Gosiu ja o Tym wiem i jestem w stanie przyznać się do tego głośno publicznie ,rozumiem,że Vanessa chce zwrócić na siebie moją uwagę ale już od jakiegoś czasu wiem,że nie ma to nic wspólnego z tym,że nie zwracam na nią uwagi-cały swój czas poświęcam jej nie mam obsesji na punkcie ciągłego mówienia o Nicoli mało tego kiedy robiłyśmy bombeczkę dla Nicoli i dało nam to tyle radości ,że kolejną bombkę zrobiłyśmy z jej imieniem,żeby nie czuła się gorsza od siostry. Myślę,że to jest strach i w pewnym stopniu bunt wiem,że Ona nie chce mnie ranić ale komuś musi swoje oburzenie sytuacją pokazać a to ja z nią spędzam całe dnie. Bardzo liczę,że rozmowa z panią Psycholog nam pomoże .
 
reklama
Monila dla Karolka (*)

dla naszych Aniołków (*)

Gosiulek nie byłam....nie załatwiam....nie mam chyba siły na to....
A jak się czuje Kacperek??

Malinka oby te wizyty pomogły, ech na pewno pomogą...trzymam kciuki

Jak mnie ktos pyta czy mam dzieci, to mówie mam i szybko zmieniam temat....czasami zeby kogoś zbyć mowie, że nie mam ale potem bardzo tego żałuję....

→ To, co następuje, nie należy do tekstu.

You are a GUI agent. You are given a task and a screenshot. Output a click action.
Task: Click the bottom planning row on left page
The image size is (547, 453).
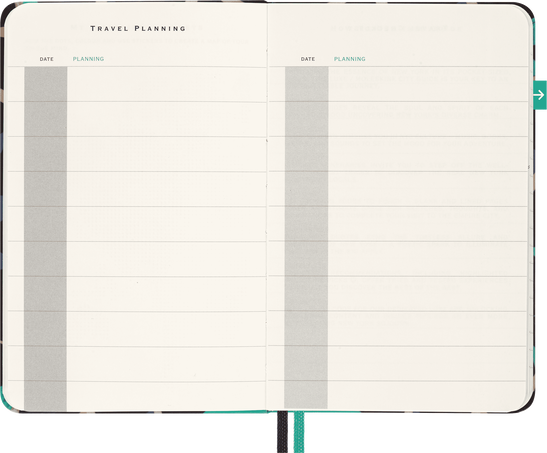click(166, 396)
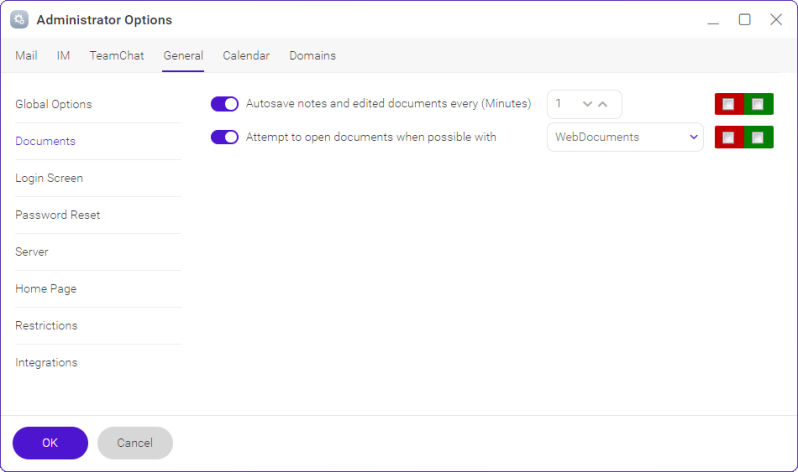Screen dimensions: 798x472
Task: Toggle the open documents with switch
Action: pyautogui.click(x=224, y=137)
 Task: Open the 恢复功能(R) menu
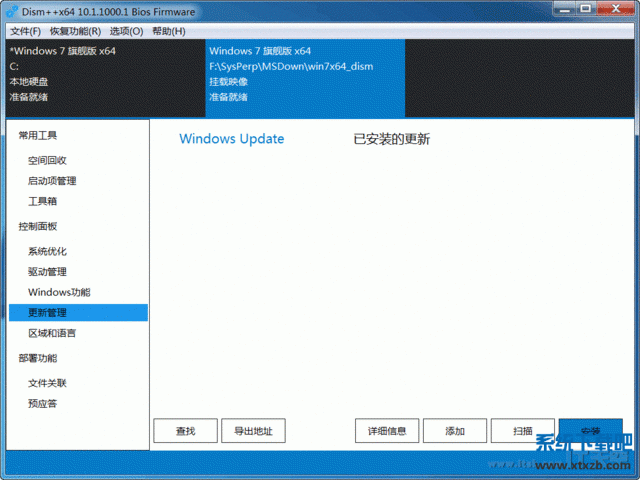tap(75, 31)
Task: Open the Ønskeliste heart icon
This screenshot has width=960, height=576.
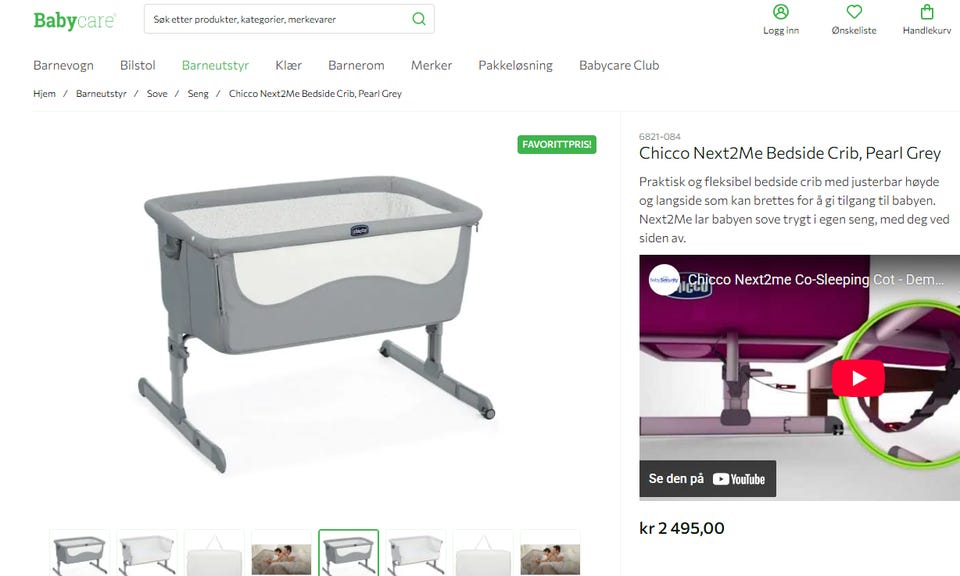Action: (x=854, y=12)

Dzis śnił mi sie Filipek, że go ubierałam....ale był martwy...ledwo co pamietam reszte snu....

Boże jak ja tęsknie....wszystko wydaje sie jaby snem było....patrzę na zdjęcia i nie mogę uwierzyć że on był z nami....jeszcze nie tak dawno nie wierzyłam w to, że umarł....a może ja po prostu śnie....może to tylko zły sen i za chwile się obudzę....obudzi mnie śmiech Filipka....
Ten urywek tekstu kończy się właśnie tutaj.